Benchmarks: You are Doing it Wrong

Wednesday, May 20. 2009

This is part one in a small series about measuring software performance. There’s a lot of common sense covered, but I feel it is necessary to shed some light.

Coffee

Pete needs coffee and his coffee maker broke down. Pete’s browsing through Craigslist. He’s looking for a coffee maker and he’s fine with a used one if he can get it from nearby. While results may vary when Pete’s got his coffee, his brain processes what he sees on a web page in between 200 and 500 milliseconds. Of course this depends on the complexity of the page and outside distractions^{[citation needed]}.

Computers are very limited in what they can calculate but they are incredibly fast and reliable. Human brains are a lot more sophisticated, but not as fast on raw computations. To render the Craigslist homepage takes about 150ms right now (I’m in Berlin) when I ask curl and it takes Safari around 1.4 seconds (1400ms) to display the page.

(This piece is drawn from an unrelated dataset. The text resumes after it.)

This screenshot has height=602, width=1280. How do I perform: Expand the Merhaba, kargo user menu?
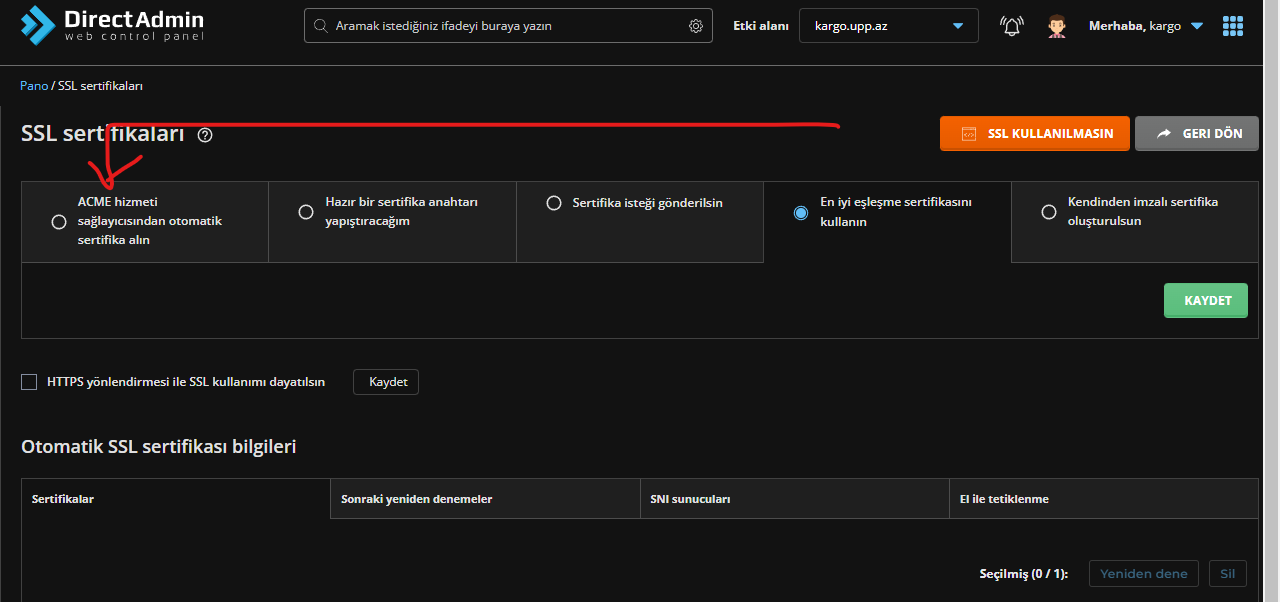pos(1145,26)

This in part demonstrates the measuring dilemma. Pete never sees the 150ms response for http://craigslist.org/. He only sees that it takes a bit before his browsers finishes loading. We’ll get back to that later.

The point here is, even if all parts of the system would result in a sub-200ms response time, Pete (and everybody else) would not notice. Pages would change “instantly” as far as he (and everybody else) is concerned. While the fallacies of distributed computing (read: The Internet) will probably never get us there, at some point it does not make any more sense to speed things up because no one will notice.

Moving Parts

Lets take a look what a typical web app looks like. This is not exactly how Craigslist works (because I don’t know how Craigslist works), but it is a close enough approximation to illustrate problems with benchmarking.

You have web server, some middleware, a database. A user request comes in, the web server takes care of the networking and parses the HTTP request. The request gets handed to the middleware layer which figures out what to run; then runs whatever is needed to serve the request. The middleware might talk to your database and other external resources like files or remote web services. The requests bounces back to the web server which sends out any resulting HTML. The HTML includes references to other resources living on your web server, like CSS-, JS- or image files and the process starts anew for every resource. A little different each time, but in general, all requests are similar. And along the way there are caches to store intermediate results to avoid expensive recomputation.

That’s a lot of moving parts. Getting a top-to-bottom profile of all components to figure out where bottlenecks lie is pretty complex (but nice to have). I start making up numbers now, the absolute values are not important, only numbers relative to each other. Say a request takes 1.5 seconds (1500ms) to be fully rendered in a browser.

In a simple case like Craigslist there is the initial HTML, a CSS file, a JS file and the favicon. Except for the HTML, these are all static resources and involve reading some data from a disk (or from memory) and serve it to the browser who then renders it. The most notable things to do for performance are keeping data small (gzip compression, high jpg compression) and avoiding requests all together (HTTP level caching in the browser). Making the web server any faster doesn’t buy us much (yeah, hand wavey, but I don’t want to focus on static resources here. Pete wants his coffee. Let’s say all static resources take 500ms to serve & render.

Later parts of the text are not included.